The importance of a sploding the death star cannot be overstated, and hinges largely on where one shoots. In this instance, Terrell Owens is a womp rat sized target:
[Last year at Texas Stadium] Shawn Springs was matched up in man coverage on Owens for most of that half, and though Owens beat him to the corner of the end zone for a four-yard TD, Owens didn't hurt the Skins otherwise in that half (four other receptions for 40 total yards. Washington had yet to give up the big play - QB Tony Romo's longest pass in the first two quarters was for 23 yards.
But the Skins went to much more of a zone look in the second half, the corners played deeper off the line, and they were burned repeatedly for it. Three of Owen's four catches in the second half were for long TDs, with linebacker London Fletcher, and safeties Pierson Prioleau and Reed Doughty among those who got caught making coverage mistakes. Sean Taylor was hurt for that game, with the season about to take a sickeningly horrible turn, and the secondary was in disarray in the second half, with communication between the safeties and corners problematic to say the least.
Yea so that sucked, etc. and raises questions why we make adjustments to the strategies that work. That might be Jacksonville's problem now, but I digress. I would happily sacrifice our old strategy of lining up #1 and #2 CB on their side regardless of who lines up opposite them (like Carlos Rogers yo) in favor of just painting Shawn Springs on T.O. every minute of the game. I'd send him over to the Cowboys sideline, if possible. They should carpool.
Crikeys I'm too honest to ever succeed at blogging. Over two years ago I made a ridiculous case that Santana Moss was a better receiver than Terrell Owens. I was wrong. My heart was in the right place, the actual results were not. But, for the first time since 2005, I'd wager, Santana Moss is owning Terrell Owens statistically by traditional and better metrics. On a long enough timeline, many even ridiculous claims have a good shot at validating eventually, so here's to hoping for a 2008 that looks like 2005, for Moss at least.
And for us, since that was both the last time I didn't attend the Cowboys-Redskins game at Texas Stadium and also the last time we won. My fault.
Why didn't the league schedule the final game at Texas Stadium betwixt the Redskins and Cowboys? You spend 50 years developing this intensely bitter rivalry only to squander perhaps the once every 50 year opportunity to actively encourage this bitter hatred, and you give it to the Ravens? On NFL Network? I'm about half as pissed off by that as any self-respecting Dallas Cowboys fan should be. As crazy as this sounds, instead of giving Texas Stadium a proper funeral at the hands of the Washington Redskins, a team the Cowboys have history with and have played more than any other team in the league, you give it to the Baltimore Ravens who the Cowboys are 0-2 against or, put differently, the team they've played fewer times than anyone else in the league? Cool beans, NFL. Looking over the list of their opponents, there quite literally isn't a single team the Cowboys could have played in the final game of Texas Stadium history that would be less interesting. The Texans are the only other team to have played the Cowboys as little as the Ravens, and at least that represents state pride fight night.
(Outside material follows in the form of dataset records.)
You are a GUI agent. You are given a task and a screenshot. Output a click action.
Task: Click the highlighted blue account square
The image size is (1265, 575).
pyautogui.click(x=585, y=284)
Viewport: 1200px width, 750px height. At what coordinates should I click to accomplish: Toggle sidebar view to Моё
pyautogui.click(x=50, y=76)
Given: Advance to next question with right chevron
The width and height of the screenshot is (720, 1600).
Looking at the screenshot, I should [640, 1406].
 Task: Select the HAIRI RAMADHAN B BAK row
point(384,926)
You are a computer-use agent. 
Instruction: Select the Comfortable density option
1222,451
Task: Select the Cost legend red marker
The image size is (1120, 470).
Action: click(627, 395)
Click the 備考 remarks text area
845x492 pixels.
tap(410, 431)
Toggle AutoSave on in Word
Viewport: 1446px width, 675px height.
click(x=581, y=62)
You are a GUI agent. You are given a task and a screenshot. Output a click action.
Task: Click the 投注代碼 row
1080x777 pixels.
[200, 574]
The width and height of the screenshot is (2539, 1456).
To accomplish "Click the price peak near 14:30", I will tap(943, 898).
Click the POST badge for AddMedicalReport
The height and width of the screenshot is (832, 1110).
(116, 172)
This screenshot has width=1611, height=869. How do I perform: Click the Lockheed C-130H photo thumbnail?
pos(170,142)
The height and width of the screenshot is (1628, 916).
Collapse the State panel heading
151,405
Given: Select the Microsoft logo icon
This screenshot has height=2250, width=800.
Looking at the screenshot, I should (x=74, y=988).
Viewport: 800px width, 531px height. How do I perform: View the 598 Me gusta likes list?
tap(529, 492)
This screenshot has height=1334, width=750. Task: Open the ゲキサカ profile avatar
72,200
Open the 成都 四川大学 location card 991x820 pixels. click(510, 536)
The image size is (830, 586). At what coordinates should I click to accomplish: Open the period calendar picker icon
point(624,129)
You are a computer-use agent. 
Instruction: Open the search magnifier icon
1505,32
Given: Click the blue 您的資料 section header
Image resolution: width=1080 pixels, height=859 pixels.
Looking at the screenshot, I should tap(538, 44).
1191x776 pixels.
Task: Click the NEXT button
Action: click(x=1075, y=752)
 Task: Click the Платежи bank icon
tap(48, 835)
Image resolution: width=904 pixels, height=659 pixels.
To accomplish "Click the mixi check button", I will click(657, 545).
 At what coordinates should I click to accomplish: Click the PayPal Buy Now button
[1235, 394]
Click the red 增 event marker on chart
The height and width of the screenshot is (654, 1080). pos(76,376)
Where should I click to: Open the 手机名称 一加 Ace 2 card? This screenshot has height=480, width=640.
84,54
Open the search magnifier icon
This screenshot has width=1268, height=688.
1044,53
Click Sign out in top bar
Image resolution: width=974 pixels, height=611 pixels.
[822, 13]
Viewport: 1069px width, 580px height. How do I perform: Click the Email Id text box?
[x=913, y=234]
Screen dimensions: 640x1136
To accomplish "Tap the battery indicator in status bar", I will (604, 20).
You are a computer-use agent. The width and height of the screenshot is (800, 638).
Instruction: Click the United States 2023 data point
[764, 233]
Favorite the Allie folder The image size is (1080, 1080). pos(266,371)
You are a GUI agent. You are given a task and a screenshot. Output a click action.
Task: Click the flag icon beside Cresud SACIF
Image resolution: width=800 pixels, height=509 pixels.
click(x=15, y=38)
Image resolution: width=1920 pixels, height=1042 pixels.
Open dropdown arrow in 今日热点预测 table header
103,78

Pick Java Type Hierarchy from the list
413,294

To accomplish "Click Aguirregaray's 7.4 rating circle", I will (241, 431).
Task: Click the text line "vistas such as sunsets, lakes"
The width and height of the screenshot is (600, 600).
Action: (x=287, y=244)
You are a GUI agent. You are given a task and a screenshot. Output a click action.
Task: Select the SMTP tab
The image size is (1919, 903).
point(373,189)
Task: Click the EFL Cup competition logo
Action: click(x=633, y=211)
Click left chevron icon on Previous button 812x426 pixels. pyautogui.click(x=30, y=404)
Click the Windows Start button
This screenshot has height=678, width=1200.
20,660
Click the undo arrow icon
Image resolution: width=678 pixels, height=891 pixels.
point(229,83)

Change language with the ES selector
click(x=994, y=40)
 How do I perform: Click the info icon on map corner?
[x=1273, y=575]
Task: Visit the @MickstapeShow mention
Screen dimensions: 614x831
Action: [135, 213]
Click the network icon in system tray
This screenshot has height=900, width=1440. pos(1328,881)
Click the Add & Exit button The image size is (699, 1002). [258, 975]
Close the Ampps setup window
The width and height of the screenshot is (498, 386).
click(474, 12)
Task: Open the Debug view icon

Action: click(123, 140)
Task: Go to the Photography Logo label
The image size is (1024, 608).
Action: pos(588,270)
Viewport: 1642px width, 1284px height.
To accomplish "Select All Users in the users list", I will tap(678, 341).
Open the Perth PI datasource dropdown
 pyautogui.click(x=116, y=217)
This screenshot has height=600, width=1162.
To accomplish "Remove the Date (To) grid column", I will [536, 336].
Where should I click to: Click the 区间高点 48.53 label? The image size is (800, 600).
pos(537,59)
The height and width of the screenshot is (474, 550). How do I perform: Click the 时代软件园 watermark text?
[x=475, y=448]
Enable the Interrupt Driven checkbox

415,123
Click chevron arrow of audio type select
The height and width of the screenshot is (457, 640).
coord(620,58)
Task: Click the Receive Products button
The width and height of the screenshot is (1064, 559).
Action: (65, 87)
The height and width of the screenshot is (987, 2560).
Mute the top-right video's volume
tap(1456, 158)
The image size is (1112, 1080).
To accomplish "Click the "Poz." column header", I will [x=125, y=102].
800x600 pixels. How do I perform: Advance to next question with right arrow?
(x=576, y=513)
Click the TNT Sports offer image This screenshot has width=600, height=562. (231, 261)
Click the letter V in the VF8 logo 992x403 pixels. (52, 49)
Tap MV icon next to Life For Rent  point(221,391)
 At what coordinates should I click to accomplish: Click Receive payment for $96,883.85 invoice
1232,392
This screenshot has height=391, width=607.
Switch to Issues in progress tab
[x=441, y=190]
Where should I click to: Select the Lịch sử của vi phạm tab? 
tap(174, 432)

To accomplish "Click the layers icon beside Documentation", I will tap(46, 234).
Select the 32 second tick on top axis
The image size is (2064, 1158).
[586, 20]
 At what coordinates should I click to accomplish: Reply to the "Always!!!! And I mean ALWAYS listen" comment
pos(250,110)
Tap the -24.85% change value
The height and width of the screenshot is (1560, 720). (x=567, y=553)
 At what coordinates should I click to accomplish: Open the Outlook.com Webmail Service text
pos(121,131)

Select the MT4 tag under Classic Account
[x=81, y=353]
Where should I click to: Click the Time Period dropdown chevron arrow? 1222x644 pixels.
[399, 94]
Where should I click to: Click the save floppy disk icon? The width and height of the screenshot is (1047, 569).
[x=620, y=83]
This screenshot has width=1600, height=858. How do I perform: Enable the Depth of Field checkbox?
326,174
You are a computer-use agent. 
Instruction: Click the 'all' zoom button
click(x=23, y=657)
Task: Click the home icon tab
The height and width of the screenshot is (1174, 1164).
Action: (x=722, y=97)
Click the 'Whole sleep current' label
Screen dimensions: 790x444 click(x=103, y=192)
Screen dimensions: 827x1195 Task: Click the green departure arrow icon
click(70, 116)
Anyways, I'll ask Dave of Blogging the Boys about it later this week. In the meantime, scope out their concerns for this weekend:
Jason Campbell is a young QB with a mountain of potential. He played really well against us last year, throwing for almost 350 yards and two scores in Dallas. It took some T.O. heroics for us to pull that game out.
No one's saying Campbell is near Romo. But he can hurt us. We need to get pressure on him and keep pressure off Romo. The Deadskins are hurting with injuries. Jason Taylor is sitting this game out.
I'll take it.
Suffice to say this goes double true for us, given that we're the damned underdogs in this fight and pressure without blitz is the great equalizer in the NFL. If Tony Romo can pass comfortably with all the time in the world, it won't matter what T.O.'s stat line looks like because whatever omissions exist in his TD column will be filled by production in Jason Witten's. Speaking to yesterday: No one is going to beat the Cowboys for us, and if we want to do so, on the road, it will take more than crossed fingers. Chris Wilson save us and nom nom nom Tony Romo.